Diagnosis of dementia during life can be challenging as distinct underlying pathologies manifest with significant clinical, cognitive, and behavioral overlap. Advanced brain imaging techniques, such as molecular imaging and magnetic resonance imaging (MRI), can provide good diagnostic accuracy, but their adoption into daily clinical work is limited by logistical and technical constraints. Thus, different visual-rating scales have been specifically designed to assess patterns atrophy in MRI scans. While some of them have been used extensively in both research and clinical settings, few studies have attempted to compare their diagnostic value in relation to sophisticated automated methods.
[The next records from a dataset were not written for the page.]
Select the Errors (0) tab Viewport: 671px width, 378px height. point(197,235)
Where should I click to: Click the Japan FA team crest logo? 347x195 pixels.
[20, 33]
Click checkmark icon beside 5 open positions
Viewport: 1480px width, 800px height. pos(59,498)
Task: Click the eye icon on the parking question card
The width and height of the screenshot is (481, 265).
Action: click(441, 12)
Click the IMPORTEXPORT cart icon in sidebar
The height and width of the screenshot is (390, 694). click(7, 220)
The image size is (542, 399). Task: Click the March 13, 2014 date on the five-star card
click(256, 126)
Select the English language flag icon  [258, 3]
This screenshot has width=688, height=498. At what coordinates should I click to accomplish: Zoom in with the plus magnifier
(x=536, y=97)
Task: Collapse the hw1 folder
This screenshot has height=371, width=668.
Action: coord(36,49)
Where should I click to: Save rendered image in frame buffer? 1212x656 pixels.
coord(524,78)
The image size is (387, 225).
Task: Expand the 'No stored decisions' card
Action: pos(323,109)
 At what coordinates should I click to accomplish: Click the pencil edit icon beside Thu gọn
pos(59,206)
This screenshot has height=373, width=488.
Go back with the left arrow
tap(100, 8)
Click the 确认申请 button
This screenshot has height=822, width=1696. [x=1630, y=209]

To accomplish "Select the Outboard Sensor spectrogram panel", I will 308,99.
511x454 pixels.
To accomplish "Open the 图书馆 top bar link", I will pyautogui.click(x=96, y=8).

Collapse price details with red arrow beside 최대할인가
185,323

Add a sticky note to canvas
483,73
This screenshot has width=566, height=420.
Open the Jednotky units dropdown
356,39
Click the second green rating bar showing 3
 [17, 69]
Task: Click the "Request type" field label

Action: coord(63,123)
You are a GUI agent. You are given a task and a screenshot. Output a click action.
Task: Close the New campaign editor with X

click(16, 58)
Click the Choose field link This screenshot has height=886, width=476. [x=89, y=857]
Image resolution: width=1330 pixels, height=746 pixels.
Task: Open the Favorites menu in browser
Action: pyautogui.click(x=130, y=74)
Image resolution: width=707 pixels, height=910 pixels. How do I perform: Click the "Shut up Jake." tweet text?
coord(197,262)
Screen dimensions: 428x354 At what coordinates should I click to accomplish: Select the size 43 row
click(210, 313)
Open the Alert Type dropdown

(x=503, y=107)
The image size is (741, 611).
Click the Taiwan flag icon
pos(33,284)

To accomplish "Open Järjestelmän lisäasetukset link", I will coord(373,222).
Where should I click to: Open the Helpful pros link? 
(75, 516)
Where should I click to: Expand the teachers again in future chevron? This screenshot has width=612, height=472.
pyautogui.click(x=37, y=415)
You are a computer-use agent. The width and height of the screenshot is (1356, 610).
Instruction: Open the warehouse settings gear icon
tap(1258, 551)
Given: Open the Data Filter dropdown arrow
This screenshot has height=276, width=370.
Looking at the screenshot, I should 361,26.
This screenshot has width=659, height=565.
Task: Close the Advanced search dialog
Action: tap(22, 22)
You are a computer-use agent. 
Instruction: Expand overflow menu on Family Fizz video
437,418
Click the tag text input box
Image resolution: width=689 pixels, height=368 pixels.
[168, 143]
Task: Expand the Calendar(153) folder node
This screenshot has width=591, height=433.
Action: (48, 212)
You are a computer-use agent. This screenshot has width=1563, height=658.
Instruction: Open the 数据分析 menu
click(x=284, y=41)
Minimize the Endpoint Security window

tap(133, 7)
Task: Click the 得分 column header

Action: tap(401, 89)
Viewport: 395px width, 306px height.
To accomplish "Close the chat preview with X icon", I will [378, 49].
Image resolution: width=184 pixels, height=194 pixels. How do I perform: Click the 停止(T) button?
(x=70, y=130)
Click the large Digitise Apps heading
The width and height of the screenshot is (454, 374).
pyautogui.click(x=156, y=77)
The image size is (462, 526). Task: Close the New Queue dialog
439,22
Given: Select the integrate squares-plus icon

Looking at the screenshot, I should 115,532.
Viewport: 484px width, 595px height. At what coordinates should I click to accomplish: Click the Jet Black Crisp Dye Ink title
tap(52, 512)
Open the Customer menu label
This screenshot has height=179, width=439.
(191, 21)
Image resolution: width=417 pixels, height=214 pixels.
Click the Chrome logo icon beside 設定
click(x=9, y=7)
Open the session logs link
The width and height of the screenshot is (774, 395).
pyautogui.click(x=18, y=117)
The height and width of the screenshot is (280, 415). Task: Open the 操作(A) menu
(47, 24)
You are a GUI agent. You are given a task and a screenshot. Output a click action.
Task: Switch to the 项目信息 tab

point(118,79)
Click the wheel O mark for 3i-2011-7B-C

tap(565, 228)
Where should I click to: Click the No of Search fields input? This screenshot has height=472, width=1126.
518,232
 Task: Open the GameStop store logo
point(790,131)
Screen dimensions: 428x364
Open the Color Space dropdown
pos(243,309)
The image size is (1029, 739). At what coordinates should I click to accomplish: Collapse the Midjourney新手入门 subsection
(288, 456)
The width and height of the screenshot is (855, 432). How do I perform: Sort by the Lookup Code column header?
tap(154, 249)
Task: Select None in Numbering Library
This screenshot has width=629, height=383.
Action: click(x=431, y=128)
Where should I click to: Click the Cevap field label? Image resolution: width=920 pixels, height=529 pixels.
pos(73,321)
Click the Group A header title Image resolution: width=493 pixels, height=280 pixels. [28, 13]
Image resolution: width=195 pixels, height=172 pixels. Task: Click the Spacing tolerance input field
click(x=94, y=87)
The study used MRI scans from 73 healthy individuals and 184 pathologically confirmed dementia patients from three European research institutes. The main analyses compared the reliability of six different visual scales at the time the scale was applied. Further, the researchers used advanced automated analyses to explore the 1) relationship between each rating scale and the pattern of grey matter volume loss and 2) accuracy in distinguishing each pathological group from controls. The reliability of the visual scales was good (intra-class correlation coefficient, >0.7), and there was a close association between grey matter atrophy and the regions each scale was designed to assess. The estimated accuracy for distinguishing each group from controls ranged from 0.86 to 0.97 based on all six scales, which is comparable to findings from studies using molecular biomarkers.
These results demonstrate the utility of visual-rating scores to improve diagnostic accuracy in dementia during life.